Ditambah, dia juga mendapati dan mendengar banyak informasi mengenai pengakuan KPU tentang Sistem Informasi Rekapitulasi (Sirekap) bekerjasama dengan perusahaan teknologi informasi raksasa asal China, Alibaba.
"Itu artinya data kependudukan kita jadi terbuka dan menjadi masalah-masalah. Itu bagi saya sesuatu yang tidak sederhana," keluhnya mengungkit.
Belum lagi, Koentjoro mendapati masyarakat dibodohi dalam memilih capres-cawapres, dengan cara diberikan bantuan sosial (bansos) dari pemerintah.

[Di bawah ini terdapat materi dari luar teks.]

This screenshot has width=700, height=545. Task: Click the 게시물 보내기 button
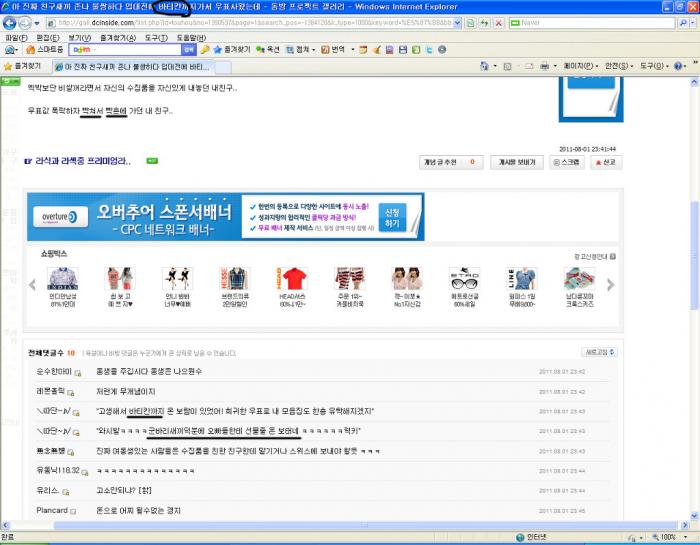click(x=516, y=161)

"Sekali lagi gerakan-gerakan kebodohan-kebodohan dan pembodohan-pembodohan ini bertentangan dengan UUD 1945, yaitu mencerdaskan kehidupan bangsa. Menurut saya ini tidak bisa ditoleransi. Memanfaatkan kekuasaan itu sangat-sangat jelas," ucapnya.
Maka dari itu, Koentjoro meyakini jargon Indonesia Emas 2045 yang juga digaungkan oleh pasangan Prabowo-Gibran sebagai visi Presiden Joko Widodo yang akan dilanjutkan hanya menjadi mimpi, apabila hasil pemilu yang ada sekarang ini dipenuhi kecurangan-kecurangan.
"Oleh sebab itu saya mengatakan itu bukan Indonesia Emas, tapi Indonesia Cemas tahun 2045. Karena sekarang kita tahu yang terjadi itu apa. Sekarang bonus demografi, tapi yang namanya olahraga saja bayar. Mencari SDM petani sekarang susah," tuturnya.
"Kalau kita mau membuat Indonesia Emas, kita perlu tahu situasinya ke depan seperti apa, dan SDM nya seperti apa. Kalau melihat hasil Pemilu kita, enggak usah mikir muluk-muluk lah, karena sekarang negeri kita ini masih begini," demikian Koentjoro menutup.